# Für laaaaaaange Winterabende!!!



## Franz_16 (13. Dezember 2006)

Hallo Boardies,

auch wenns im Moment nicht danach aussieht, die langen, für uns Angler schweren Winterabende werden kommen. 

Um euch selbige etwas zu erleichtern haben wir am vergangenen Wochenende unser Anglerpraxis Themen-Archiv mal wieder auf Vordermann gebracht. 

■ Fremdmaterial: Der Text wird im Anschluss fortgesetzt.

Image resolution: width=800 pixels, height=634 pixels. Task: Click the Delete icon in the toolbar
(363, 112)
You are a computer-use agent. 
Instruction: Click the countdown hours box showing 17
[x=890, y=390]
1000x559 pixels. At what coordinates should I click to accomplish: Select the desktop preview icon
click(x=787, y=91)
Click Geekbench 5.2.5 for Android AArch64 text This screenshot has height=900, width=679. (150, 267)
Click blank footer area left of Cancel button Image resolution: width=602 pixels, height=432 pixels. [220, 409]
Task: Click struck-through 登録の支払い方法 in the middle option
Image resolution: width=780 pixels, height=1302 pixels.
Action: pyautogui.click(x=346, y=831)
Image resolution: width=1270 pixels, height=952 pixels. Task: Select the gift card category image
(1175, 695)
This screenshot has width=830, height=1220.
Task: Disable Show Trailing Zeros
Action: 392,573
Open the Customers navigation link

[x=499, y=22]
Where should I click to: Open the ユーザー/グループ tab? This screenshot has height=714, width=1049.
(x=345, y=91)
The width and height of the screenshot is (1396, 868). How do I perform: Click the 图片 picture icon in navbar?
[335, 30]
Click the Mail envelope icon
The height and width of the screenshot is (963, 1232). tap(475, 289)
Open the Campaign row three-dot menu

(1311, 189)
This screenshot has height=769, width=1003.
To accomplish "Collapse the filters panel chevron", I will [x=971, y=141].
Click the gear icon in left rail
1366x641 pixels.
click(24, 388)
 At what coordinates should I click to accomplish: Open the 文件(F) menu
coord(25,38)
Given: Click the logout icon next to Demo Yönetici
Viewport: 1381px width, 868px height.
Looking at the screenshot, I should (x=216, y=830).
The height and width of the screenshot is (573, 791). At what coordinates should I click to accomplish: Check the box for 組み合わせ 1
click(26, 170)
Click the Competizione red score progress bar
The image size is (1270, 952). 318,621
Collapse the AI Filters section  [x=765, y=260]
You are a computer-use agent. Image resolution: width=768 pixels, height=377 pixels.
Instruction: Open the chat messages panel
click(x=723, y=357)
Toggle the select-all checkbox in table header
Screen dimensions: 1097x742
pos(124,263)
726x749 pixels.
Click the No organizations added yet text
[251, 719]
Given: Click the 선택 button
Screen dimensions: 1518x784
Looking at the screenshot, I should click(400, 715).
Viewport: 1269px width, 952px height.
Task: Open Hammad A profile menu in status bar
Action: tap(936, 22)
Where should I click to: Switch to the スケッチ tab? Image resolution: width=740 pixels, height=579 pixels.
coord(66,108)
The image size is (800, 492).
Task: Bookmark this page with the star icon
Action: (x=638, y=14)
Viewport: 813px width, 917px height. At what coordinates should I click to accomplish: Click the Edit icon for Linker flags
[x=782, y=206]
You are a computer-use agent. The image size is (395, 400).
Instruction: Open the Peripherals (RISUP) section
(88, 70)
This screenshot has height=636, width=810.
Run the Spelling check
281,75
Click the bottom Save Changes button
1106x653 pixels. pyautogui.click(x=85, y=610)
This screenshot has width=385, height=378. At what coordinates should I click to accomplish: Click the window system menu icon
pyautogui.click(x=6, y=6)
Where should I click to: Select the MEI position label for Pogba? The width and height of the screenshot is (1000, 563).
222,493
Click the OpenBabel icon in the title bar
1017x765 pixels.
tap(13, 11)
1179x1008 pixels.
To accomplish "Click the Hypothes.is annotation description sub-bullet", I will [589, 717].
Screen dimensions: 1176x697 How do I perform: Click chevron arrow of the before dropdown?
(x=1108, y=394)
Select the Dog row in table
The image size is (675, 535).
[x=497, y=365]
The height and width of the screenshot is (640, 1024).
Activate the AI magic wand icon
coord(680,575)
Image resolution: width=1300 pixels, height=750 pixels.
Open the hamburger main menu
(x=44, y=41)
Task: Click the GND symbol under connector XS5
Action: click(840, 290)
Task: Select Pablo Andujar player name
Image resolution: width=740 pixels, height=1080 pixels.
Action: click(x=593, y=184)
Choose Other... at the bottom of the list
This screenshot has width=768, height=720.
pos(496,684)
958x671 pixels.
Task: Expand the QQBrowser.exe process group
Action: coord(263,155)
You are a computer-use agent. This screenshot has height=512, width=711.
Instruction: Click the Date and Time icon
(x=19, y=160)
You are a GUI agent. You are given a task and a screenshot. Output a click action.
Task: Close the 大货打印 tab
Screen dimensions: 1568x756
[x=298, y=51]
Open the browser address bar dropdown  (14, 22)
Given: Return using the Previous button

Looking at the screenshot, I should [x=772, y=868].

Hier könnt ihr euch jetzt durch ca. 1500 Aritkel (hab sie nicht nachgezählt  ) lesen.


----------



## Dienststelle-Ast (13. Dezember 2006)

*AW: Für laaaaaaange Winterabende!!!*

Vielen Dank für den Tip, Franz!


----------



## Franz_16 (14. Dezember 2006)

*AW: Für laaaaaaange Winterabende!!!*

Kein Problem :m


----------



## Acipenser (15. Dezember 2006)

*AW: Für laaaaaaange Winterabende!!!*

Merci Franzl,

wenn ich die durchgezählt habe, ob es wirklich 1500 sind, sind auch die langen Winterabende vorbei. Werde mir aber auf alle Fälle auch entsprechend Zeit reservieren fürs Lesen.

Schönes Wochenende noch


----------